In this challenge we are given a PE32+ executable for windows. Running the file at first looks like it does nothing.
Openning the file in IDA we get to a main function which does not look useful. On checking the strings out we find out that the binary was written in RUST language. Then we find the congratulatory string in it.
On tracing it back to the function we get a huge function which looks like a VM (“The name tells us its a VM ;).
On analysing this particular function we find a switch case which is repeated a lot of times with minor changes to it.
On further analysis we find a function that looks like Base64 . On going through the XREFS we find that this is being called in the above function. Now lets check the arguements being passed.
Now we have one task that is to extract the bytecode of the VM function.We have many methods of doing this. One would be to write a script to extract the value of each switch case or extract the whole array from the memory . If we go ahead with the first method we have one advantage of knwoing which case was the last one to be excecuted.
Now we know that the first bytecode to be excecuted is 0x11.

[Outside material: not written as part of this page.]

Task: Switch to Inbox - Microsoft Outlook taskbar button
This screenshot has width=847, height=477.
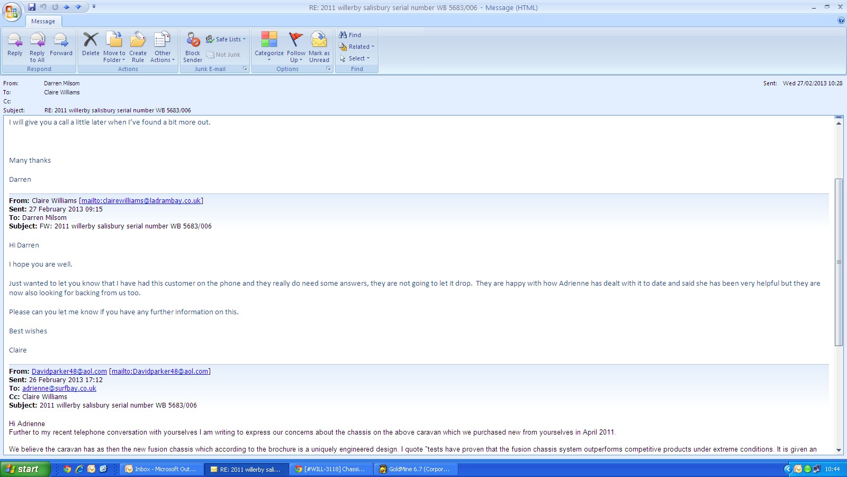Action: 161,469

Let’s have a look at the switch case.
On having a deep look at the 0x11th switch case we find a function which takes the current dir and removes the first 3 characters from it. Then it passes this string to the base64 function as one of the argumenets. Once this is done it checks if the base64 string is 36 characters long.
Now we know what happens in this challenge. The excecutable gets the Current working directory and removes the first 3 characters and passes it to the base64 function.
Now on looking at the next few switch cases we find out that once the length check is done the VM moves onto check the base64 character by character.